Many of us think New York is the greatest city in the world but there’s no doubt one has to make sacrifices to live here. The cost of renting or owning a place to live is near the top of those sacrifices. So how can we attract and retain great educators when just living here is so expensive? Raising pay is one way and the UFT has been rather successful in recent years doing just that. Our new contract and its first new pay raise kicks in this month.

Affordable housing is another, and the union, the city and the Teachers’ Retirement System recently took a dramatic step to achieve that.
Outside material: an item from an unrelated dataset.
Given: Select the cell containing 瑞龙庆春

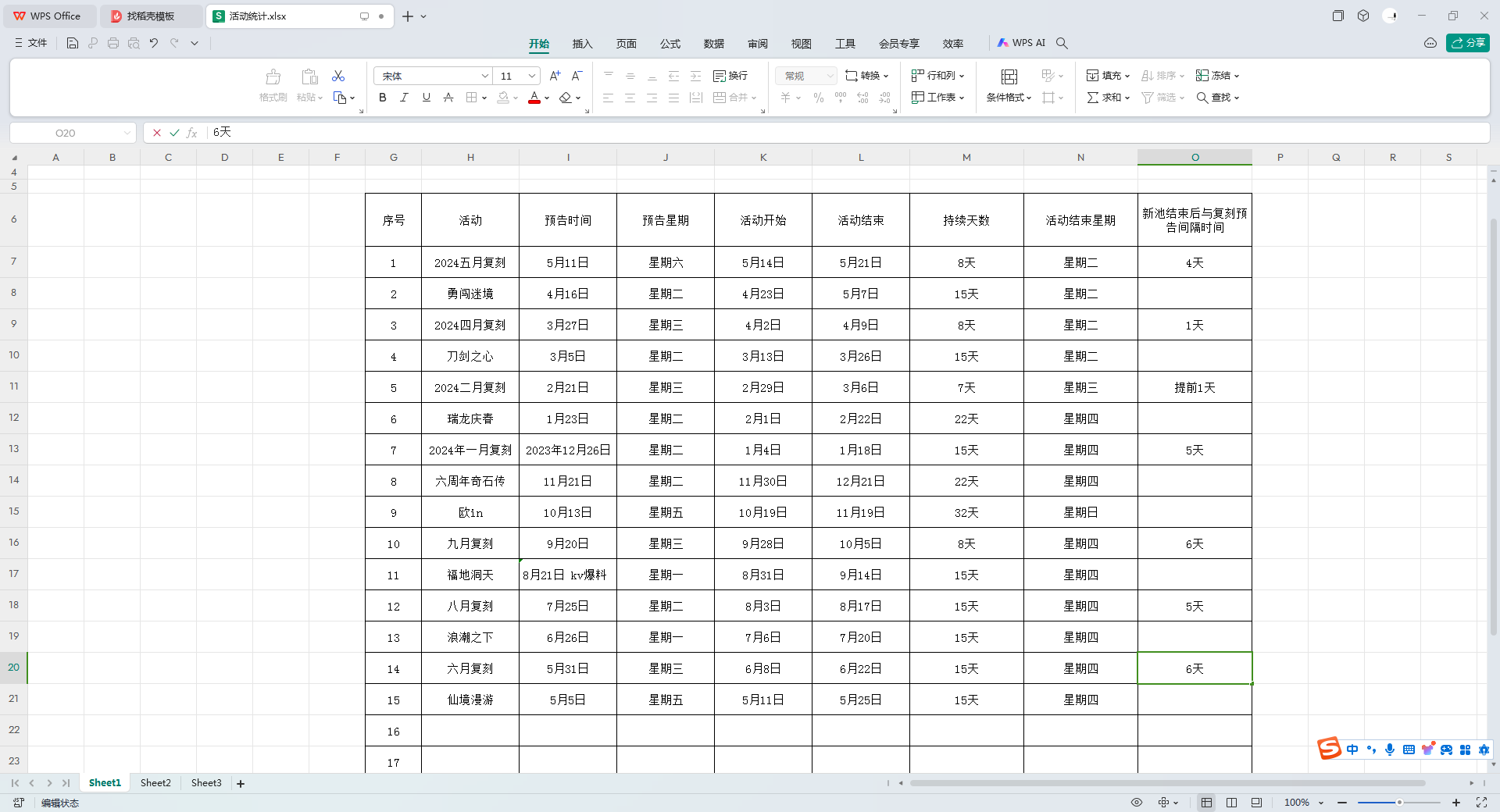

The TRS, working with City Comptroller William C. Thompson Jr. and the City’s Housing Development Corp., will invest more than $28 million to build 234 affordable housing units in the Bronx for educators working in New York City schools.

Such housing is in a long tradition of union-built housing, including in New York such projects as the Amalgamated Houses in the Bronx, sponsored by the Amalgamated Clothing Workers of America, and Electchester, a Queens housing complex created by the electricians’ union.

In this new endeavor, there will be two buildings in the Melrose section of the Bronx available to teachers, teaching aides and school administrators. To be eligible, educators must work in a primary or secondary school in the city and make less than 110 percent of the median income, or about $83,600 for a family of four.

These will be the first buildings to be constructed with city pension money. Construction on the city-owned land is expected to begin in a few months and be completed by 2009.
Apartments will range in size from studios to three-bedrooms, with studios renting for $806 per month, a one-bedroom apartment for $1,015 per month, two-bedrooms for $1,222, and three-bedrooms for $1,412. The units will become rent-stabilized after they are occupied. Educators who live in the neighborhood and those with disabilities will get additional preferences.

This new housing is important not only for its immediate effect but for the precedent it sets. More such projects are needed throughout the city. Now there is, as President Weingarten has put it, “a template” for others to follow.